Yeah, that's ambiguous phrasing on my part. I meant that it was linear time with respect to both the size of the regex and the search text.

> Their engine compiles to a DFA, not an NFA or PikeVM; I suppose this is the basis for their claim.

No, it doesn't. rust/regex uses some combination of the Pike VM, (bounded) backtracking and a lazy DFA. It will compile a DFA ahead of time in some cases where Aho-Corasick can be used.

> Rust compiles to a DFA that supports capture groups.

No, it uses a lazy DFA to answer "where does it match," but it still must use either the Pike VM or the bounded backtracker to resolve capture groups.

> My question is whether capture groups ruin the linearity of the DFA matching.

Yeah I think I would probably look at Tagged DFAs to answer this. You'll want to check out recent papers that cite Laurikari's work, since I think there have been some developments!

beagle3 · on Nov 28, 2018

First match, then capture. All captures are wasteful unless there’s a match.

ridiculous_fish · on Nov 28, 2018

There's no way to reconstruct the captures after the match completes. You have to record them as you go in case you successfully match, or run the whole regex again.

burntsushi · on Nov 28, 2018

> or run the whole regex again

Right, that's what RE2 and rust/regex both do. The lazy DFA finds the match, then something else resolves the capture groups.

ridiculous_fish · on Nov 28, 2018

Whoa. How does knowing the match ahead of time help the second pass?

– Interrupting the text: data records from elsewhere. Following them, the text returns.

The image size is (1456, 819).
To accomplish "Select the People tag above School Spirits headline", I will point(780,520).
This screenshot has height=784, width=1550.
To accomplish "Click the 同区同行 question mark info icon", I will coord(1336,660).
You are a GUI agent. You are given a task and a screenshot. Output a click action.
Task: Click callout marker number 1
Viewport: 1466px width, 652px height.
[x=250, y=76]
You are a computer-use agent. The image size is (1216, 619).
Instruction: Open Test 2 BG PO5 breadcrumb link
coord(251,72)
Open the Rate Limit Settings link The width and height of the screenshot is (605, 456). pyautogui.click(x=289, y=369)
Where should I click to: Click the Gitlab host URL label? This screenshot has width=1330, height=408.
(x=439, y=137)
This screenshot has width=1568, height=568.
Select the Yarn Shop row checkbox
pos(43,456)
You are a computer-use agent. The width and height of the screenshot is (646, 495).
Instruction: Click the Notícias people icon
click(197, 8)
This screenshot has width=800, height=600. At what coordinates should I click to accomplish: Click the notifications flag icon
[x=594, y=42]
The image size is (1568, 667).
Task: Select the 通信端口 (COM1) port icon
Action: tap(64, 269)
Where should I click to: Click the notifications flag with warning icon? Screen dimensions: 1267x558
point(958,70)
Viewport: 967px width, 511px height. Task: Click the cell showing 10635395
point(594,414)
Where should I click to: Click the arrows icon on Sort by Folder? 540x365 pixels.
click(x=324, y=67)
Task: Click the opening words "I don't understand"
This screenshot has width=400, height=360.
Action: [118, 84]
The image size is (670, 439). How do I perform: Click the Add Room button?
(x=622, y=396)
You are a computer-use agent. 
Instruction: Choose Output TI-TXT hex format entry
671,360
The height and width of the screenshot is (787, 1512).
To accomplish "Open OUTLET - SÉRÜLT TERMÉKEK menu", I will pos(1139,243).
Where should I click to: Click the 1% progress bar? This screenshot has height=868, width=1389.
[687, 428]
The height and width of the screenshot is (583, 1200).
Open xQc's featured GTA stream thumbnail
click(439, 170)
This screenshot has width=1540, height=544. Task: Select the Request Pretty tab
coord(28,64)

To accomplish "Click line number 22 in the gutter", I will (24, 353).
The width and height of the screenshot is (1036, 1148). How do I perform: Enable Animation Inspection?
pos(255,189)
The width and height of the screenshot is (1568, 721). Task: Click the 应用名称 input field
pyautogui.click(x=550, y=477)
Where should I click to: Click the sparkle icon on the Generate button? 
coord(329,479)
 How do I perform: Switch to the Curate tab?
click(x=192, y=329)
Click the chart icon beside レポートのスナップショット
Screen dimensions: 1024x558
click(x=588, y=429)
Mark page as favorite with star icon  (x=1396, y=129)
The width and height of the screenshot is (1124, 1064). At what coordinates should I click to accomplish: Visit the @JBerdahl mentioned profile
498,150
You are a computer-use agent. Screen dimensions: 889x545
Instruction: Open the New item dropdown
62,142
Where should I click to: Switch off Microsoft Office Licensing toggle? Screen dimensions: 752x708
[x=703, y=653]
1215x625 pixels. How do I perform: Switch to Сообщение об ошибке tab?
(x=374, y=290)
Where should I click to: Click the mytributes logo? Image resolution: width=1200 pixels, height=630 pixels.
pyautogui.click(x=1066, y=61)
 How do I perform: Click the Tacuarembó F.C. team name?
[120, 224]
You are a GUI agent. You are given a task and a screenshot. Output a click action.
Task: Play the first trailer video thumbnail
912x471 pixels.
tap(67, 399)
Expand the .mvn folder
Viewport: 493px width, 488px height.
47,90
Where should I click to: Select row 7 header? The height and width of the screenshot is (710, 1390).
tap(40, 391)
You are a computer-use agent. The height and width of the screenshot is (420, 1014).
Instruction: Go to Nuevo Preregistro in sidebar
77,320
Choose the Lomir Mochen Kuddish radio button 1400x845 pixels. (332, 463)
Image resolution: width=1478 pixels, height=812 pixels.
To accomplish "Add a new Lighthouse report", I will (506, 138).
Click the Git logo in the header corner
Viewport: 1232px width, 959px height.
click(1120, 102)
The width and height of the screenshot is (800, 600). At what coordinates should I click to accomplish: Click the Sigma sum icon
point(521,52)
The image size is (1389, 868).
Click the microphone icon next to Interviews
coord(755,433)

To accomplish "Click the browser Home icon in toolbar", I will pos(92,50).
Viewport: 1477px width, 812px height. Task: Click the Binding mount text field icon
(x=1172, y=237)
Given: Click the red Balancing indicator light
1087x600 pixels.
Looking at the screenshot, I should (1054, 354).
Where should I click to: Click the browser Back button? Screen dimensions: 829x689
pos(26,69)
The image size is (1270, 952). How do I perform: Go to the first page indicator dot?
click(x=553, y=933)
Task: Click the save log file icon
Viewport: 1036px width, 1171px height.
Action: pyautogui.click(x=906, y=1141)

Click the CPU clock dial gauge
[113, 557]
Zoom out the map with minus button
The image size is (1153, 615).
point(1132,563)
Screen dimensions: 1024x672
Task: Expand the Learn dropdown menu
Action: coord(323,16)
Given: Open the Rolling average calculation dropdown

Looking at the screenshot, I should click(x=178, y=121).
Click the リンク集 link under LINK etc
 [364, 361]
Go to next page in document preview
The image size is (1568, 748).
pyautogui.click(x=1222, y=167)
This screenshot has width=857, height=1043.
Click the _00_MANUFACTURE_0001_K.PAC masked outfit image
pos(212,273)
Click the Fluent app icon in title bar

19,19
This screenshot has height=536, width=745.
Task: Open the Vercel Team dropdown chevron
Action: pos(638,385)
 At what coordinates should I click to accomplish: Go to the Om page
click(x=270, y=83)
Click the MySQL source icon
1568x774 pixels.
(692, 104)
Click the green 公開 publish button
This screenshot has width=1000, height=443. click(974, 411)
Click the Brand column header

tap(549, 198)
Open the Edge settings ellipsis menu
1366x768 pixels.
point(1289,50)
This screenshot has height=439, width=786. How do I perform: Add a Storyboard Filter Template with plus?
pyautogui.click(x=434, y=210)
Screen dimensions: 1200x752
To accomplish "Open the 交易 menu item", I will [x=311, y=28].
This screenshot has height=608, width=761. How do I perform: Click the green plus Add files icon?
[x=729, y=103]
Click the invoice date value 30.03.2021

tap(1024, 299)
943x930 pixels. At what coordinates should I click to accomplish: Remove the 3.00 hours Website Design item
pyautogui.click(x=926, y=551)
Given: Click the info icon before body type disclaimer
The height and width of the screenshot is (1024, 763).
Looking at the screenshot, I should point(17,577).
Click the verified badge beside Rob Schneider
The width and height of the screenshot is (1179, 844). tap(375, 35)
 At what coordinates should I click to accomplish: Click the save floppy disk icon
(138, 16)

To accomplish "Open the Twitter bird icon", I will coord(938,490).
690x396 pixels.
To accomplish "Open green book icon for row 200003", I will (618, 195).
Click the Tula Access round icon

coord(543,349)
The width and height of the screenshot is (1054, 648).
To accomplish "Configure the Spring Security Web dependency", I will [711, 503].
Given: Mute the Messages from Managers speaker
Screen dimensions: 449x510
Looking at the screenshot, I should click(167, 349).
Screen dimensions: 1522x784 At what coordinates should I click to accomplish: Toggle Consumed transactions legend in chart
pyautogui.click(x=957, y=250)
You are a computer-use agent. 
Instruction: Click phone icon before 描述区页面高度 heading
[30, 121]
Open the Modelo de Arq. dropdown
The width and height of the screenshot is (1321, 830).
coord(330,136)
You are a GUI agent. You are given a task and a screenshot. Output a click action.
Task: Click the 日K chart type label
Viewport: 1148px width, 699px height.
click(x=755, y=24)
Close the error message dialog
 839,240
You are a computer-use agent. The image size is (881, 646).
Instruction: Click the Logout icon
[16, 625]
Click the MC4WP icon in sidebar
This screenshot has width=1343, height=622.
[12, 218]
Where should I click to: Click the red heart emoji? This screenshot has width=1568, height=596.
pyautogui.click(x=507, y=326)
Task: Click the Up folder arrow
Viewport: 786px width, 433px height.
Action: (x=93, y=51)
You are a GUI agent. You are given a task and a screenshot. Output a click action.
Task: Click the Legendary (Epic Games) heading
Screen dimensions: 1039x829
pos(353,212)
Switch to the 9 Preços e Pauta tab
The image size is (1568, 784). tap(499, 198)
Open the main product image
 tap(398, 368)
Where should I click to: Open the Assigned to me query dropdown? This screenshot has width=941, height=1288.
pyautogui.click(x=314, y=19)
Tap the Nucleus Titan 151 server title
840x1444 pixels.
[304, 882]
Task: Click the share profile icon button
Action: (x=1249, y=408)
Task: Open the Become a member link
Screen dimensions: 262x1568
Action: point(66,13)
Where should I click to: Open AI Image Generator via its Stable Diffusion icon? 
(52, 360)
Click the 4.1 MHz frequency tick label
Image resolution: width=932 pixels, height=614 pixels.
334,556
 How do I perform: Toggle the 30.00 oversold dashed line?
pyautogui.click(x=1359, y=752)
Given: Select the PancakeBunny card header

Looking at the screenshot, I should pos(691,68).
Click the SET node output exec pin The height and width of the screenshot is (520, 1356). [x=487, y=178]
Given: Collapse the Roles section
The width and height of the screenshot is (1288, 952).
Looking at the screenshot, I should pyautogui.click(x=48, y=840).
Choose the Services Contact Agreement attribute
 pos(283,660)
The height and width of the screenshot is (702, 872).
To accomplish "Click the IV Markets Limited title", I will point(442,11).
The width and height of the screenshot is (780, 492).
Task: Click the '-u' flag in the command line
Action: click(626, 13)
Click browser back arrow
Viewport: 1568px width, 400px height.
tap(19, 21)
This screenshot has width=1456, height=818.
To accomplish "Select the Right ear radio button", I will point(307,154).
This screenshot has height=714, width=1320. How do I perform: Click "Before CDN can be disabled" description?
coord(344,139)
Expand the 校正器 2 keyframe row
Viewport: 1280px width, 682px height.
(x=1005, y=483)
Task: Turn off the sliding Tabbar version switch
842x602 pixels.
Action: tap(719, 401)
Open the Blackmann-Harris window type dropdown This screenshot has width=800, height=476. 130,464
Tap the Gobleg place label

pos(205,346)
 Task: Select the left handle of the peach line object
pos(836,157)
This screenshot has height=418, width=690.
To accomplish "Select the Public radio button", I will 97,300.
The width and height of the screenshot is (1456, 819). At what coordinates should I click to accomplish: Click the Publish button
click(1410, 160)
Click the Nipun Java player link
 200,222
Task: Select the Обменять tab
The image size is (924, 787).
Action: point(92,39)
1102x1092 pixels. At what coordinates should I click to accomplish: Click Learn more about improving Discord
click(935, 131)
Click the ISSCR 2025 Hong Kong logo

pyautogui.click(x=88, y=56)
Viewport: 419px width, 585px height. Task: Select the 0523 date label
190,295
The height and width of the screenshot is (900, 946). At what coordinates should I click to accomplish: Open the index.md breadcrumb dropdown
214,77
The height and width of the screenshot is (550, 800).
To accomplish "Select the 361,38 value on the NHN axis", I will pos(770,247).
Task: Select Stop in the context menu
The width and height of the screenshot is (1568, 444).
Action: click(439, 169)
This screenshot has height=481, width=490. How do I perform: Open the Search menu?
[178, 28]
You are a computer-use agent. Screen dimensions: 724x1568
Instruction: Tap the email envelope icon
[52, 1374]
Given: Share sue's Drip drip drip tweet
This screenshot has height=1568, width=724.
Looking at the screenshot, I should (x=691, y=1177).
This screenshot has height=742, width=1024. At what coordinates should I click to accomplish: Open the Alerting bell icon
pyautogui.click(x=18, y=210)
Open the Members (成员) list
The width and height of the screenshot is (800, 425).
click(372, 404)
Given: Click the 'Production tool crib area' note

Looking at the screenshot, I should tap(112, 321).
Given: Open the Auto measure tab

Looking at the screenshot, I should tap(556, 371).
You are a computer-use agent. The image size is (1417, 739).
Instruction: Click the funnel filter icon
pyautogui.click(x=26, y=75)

burntsushi · on Nov 28, 2018

Finding the match can use the lazy DFA, which is roughly one or two orders of magnitude faster than the Pike VM, and similarly faster than bounded backtracking. Typically, the span of a match is much much smaller than the entire input you're searching, so it makes sense to find that span as quickly as possible. When it comes time to run the Pike VM (or the bounded backtracker), you can run the regex on just the span of the match, which will be much better than running it on the entire input to find the match if the input is large.

This strategy doesn't always make sense, and it can be better to just run the NFA right away if the input is small.

If you find this stuff interesting, you'll definitely want to check out Russ Cox's article series on regexes. In particular: https://swtch.com/~rsc/regexp/regexp3.html

lilyball · on Nov 28, 2018

I was under the impression that Go's regex library was RE2. Wasn't RE2 originally written by Russ Cox?

burntsushi · on Nov 28, 2018

RE2 is written in C++. Go's regex library is written in pure Go. Russ Cox wrote both of them. Both RE2 and Go's regex library have a Pike VM, a bitstate backtracker, and a one-pass NFA, but RE2 has a lazy DFA which Go lacks. The lazy DFA is a key component for performance in a lot of cases.

SiVal · on Nov 28, 2018

Any idea why Cox left it out? Is it just a "we intend to add it but haven't gotten to it yet" or "we don't want it because..."?

burntsushi · on Nov 29, 2018

I don't know specifically, but I'd guess the former over the latter. Adding a lazy DFA is a lot of work. There is an issue tracking the addition of a lazy DFA on the golang tracker. My guess is that it's up to a contributor to do it.